Que raconte le film ? Ni plus ni moins qu’une sorte de variation rétro-futuriste sur le Phantom of the Paradise de Brian de Palma, où un manager diabolique kidnappe un quatuor de musiciens d’une autre galaxie pour en faire le plus grand groupe de notre planète, achevant ainsi au passage une longue collecte de disques d’or dont le 5555ème lui permettra de conquérir le monde. Un scénario empreint d’une naïveté toute enfantine que le groupe assume totalement, et sur laquelle la scène finale ne laisse pas la moindre ambiguïté : on y découvrira que l’intrigue du film n’était en réalité que le rêve d’un petit enfant, endormi dans une chambre remplie de disques et de figurines en plastique, tandis que l’album des Daft Punk passe sur son tourne-disque. Il n’en faut pas moins pour que la personnalité du groupe, marqué à vie par les images de leur enfance et désireux de les régénérer sous un angle musical, se reflète à merveille par le prisme de cet enfant égaré dans un monde imaginaire. On peut même alors en déduire que l’une des forces des Daft Punk a toujours été de rester aussi persistants que possible dans leur croyance envers un style artistique à la fois simple et épuré : qu’il s’agisse de leurs reprises disco ou des images animées qui peuplent le film, il s’agit à chaque fois de répéter un même motif, de le décliner sous une autre forme sans en altérer le charme rétro, un peu comme un enfant de 6 ans qui achèverait son dessin par un gribouillage sans cesse répété et dont cette sensation d’inachevé ou de simplisme (qui resterait subjective, bien sûr) n’enlèverait en rien sa joie d’avoir donné vie à quelque chose de marquant.

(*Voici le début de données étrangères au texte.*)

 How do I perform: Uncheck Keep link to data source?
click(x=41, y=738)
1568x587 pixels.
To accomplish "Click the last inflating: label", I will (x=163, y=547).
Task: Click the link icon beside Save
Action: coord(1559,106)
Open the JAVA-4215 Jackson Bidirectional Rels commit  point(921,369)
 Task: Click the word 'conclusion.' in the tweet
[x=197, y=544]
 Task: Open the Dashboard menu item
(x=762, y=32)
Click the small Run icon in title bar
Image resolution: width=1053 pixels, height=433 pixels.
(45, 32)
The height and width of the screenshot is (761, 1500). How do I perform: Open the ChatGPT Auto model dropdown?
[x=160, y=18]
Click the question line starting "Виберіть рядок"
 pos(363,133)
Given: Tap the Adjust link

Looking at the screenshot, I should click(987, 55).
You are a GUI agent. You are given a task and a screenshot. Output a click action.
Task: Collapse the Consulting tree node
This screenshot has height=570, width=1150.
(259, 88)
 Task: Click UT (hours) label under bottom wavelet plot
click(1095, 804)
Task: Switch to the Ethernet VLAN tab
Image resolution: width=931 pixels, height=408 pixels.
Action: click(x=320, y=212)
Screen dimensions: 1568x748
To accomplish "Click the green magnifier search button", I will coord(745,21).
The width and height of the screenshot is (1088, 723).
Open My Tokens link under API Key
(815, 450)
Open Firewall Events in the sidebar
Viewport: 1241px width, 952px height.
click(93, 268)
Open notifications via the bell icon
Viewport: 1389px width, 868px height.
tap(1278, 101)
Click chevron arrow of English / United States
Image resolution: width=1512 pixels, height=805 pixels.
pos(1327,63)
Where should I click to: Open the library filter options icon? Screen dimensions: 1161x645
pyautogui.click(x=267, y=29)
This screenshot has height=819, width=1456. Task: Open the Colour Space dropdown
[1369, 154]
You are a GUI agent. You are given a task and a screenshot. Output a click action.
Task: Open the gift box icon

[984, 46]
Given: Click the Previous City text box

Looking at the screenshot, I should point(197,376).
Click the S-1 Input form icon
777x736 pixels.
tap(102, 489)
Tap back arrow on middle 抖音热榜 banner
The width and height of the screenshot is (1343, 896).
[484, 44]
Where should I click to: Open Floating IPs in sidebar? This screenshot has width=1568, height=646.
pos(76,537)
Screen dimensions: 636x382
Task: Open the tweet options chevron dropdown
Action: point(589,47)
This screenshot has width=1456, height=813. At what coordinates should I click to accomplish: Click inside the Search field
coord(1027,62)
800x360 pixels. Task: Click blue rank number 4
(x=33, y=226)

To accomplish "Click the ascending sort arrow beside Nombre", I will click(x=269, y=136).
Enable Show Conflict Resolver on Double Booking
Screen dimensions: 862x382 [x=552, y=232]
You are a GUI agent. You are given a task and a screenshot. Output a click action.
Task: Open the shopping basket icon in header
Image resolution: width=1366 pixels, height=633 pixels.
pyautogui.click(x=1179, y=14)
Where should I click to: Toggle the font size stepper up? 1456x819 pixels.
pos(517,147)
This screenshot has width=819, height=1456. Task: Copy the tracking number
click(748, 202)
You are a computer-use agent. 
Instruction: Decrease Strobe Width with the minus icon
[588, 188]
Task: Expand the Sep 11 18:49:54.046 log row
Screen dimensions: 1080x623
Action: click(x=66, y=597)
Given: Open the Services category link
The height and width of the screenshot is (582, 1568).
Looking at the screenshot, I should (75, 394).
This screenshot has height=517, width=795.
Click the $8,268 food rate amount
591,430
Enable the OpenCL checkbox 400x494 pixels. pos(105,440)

Comprenons par là qu’Interstella 5555 réussit précisément à séduire parce qu’il reste un film imparfait : en dehors de son intrigue, l’animation reste très basique, voire même à peine du niveau des séries animées japonaises qui inondaient le Club Dorothée il y a une vingtaine d’années, et l’harmonie entre la musique et l’image semble parfois un peu aléatoire, bricolée, pour ne pas dire conçue dans l’urgence. Mais c’est tant mieux : l’émotion naît aussi bien de ce retour en enfance gorgé d’innocence que de l’hommage rendu aux dessinateurs de mangas, et on peut même percevoir dans le propos du film un discours assez évident sur le danger de la perfection, du formatage ou de l’uniformisation. On ne mettra donc pas longtemps à voir dans ce groupe extraterrestre une image à peine déformée des Daft Punk, ces derniers étant désireux de rester à tout prix « en dehors » des règles et du star-system. Et cette audace d’intégrer les emblèmes de la pop-culture au sein de thématiques très orientées 70’s (la conquête spatiale, le clonage, le totalitarisme, etc…) permet in fine à Bangalter et Homem-Christo de jouer une fois de plus avec leur image. Au final, ils sont comme leur film : loin d’être aussi « punks idiots » qu’on ne pourrait le croire et déterminés à aller jusqu’au bout de leurs idées, ils ont avant tout le paradoxe de ne pas se prendre au sérieux tout en assumant leur premier degré. Et en réalisant le plus beau clip du monde, ils ont tout simplement osé l’impensable. De quoi leur tirer notre chapeau, one more time

REALISATION : Thomas Bangalter, Guy-Manuel de Homem-Christo
PRODUCTION : Daft arts
AVEC : Peter Hurteau, Michael Reich, Daniel Doble, Athena Stamos
SCENARIO : Thomas Bangalter, Guy-Manuel de Homem-Christo, Paul Hahn, Cédric Hervet
PHOTOGRAPHIE : Thomas Bangalter
MONTAGE : Cédric Hervet
BANDE ORIGINALE : Steven Baker
ORIGINE : France
GENRE : Science-fiction, Drame, Trip
DATE DE SORTIE : 24 mars 2007
DUREE : 1h14
BANDE-ANNONCE

Synopsis : Dans un monde terrestre qui ressemble au désert californien de nos jours, peuplé de robots portant des casques mécaniques à visière opaque, deux robots aux vestes « Daft Punk » roulent au volant d’une voiture noire. Cheminant vers leur rêve : devenir humains ; dans leur périple pour changer leur vie, ils se heurtent aux mystères de l’existence…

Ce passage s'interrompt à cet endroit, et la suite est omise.